El alcalde de Sevilla (PSOE), en el toque de las Lágrimas de San Pedro en la catedral

Como cada año al dar las 24 horas en la noche del día 28 de junio, los clarineros de la Banda del Sol han hecho sonar desde el cuerpo de campanas de la Giralda los toques de las Lágrimas de San Pedro

Esta secular tradición que se origina en el siglo XV, pero restaurada en el XX por el mecenazgo de Rogelio Gómez, ha sido presenciada por el alcalde de Sevilla, Juan Espadas. El empresario sevillano, popularmente conocido como Trifón, ha invitado a la primera autoridad municipal a conocer en vivo uno de los rituales íntimos más románticos y hermosos de la ciudad.

Acompañado por su esposa, Carmen Ibanco, el alcalde de Sevilla ha contemplado con detalle la ceremonia previa a los toques, que tiene lugar en el interior de la Catedral, en absoluto silencio a esas horas, pues permanece cerrada al público. Los lanceros y clarineros de la prestigiosa Banda del Sol desfilan desde las dependencias del tesoro catedralicio hasta la Puerta de los Palos, rindiendo pleitesía ante la Virgen de los Reyes cuando pasan ante su capilla real.

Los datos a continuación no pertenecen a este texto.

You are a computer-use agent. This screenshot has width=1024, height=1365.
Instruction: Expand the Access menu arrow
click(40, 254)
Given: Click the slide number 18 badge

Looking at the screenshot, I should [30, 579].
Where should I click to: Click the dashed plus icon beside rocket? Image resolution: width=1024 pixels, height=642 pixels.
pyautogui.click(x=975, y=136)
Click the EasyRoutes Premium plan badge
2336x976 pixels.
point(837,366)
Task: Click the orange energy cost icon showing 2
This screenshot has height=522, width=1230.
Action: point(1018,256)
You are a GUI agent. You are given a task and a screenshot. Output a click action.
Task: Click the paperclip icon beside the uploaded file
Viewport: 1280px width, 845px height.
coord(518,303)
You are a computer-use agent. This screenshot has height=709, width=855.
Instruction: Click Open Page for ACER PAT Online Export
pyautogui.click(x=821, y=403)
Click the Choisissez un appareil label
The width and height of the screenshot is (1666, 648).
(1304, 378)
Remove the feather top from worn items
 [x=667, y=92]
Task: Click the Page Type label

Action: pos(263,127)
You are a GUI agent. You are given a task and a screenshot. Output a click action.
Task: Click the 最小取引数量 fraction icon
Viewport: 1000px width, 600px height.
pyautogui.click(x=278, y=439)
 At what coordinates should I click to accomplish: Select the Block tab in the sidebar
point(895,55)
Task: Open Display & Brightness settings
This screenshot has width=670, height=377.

En ese momento, se detienen ante la Patrona de la Archidiócesis y se arrodillan ante Ella con una reverencia demostrativa del ánimo de solemnidad con el que se lleva a cabo todo este acto en conjunto.

Ya en el cuerpo de campanas de la Giralda, Juan Espadas y Carmen Ibanco, junto a su anfitrión Rogelio Gómez, han escuchado los toques que los clarineros de la Banda del Sol han interpretado desde cada cara de la famosa torre, exceptuando por este año la que se halla en plena restauración. Para que fueran cuatro, desde una de ellas se ha proclamado excepcionalmente por dos veces la festividad de San Pedro. Ha sido la cara que mira al Levante, la cara que da a la plaza de la Virgen de los Reyes, la que hace divisar frontalmente la calle Mateos Gago. Y al terminar los toques de las Lágrimas, las campanas de la Giralda han empezado a repicar, provocando en las calles próximas la llegada de mucha gente que ha irrumpido en un fuerte aplauso.